_What is asked_
Copy the items word for word, from the line containing "599, 75, 659)" through the line containing "645, 1036, 650)", and nothing else.

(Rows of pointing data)
----------
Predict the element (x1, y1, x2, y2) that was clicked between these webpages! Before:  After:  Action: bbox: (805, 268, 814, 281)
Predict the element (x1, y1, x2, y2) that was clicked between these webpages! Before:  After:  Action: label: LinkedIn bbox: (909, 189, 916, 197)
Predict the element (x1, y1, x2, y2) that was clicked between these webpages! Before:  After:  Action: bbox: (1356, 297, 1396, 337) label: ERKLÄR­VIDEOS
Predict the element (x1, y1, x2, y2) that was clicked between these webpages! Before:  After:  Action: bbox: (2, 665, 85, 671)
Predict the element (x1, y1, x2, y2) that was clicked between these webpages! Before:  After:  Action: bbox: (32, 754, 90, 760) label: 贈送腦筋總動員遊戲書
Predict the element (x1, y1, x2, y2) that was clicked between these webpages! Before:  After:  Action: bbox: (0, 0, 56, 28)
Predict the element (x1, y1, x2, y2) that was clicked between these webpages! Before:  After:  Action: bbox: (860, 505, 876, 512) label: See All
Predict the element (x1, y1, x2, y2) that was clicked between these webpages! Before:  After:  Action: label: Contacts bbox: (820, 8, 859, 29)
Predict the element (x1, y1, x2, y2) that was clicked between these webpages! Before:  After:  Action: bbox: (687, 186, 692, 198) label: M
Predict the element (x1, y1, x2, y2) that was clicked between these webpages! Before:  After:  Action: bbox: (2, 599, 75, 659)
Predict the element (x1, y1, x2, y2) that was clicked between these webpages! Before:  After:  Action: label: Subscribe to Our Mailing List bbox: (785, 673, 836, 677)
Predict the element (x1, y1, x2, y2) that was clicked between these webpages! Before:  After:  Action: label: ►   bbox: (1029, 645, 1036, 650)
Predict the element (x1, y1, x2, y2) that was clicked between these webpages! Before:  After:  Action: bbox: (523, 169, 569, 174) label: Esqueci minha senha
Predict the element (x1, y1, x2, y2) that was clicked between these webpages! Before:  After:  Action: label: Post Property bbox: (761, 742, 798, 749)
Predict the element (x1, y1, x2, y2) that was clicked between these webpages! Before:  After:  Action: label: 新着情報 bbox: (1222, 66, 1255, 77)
----------
_Result_
Predict the element (x1, y1, x2, y2) that was clicked between these webpages! Before:  After:  Action: bbox: (2, 599, 75, 659)
Predict the element (x1, y1, x2, y2) that was clicked between these webpages! Before:  After:  Action: label: Subscribe to Our Mailing List bbox: (785, 673, 836, 677)
Predict the element (x1, y1, x2, y2) that was clicked between these webpages! Before:  After:  Action: label: ►   bbox: (1029, 645, 1036, 650)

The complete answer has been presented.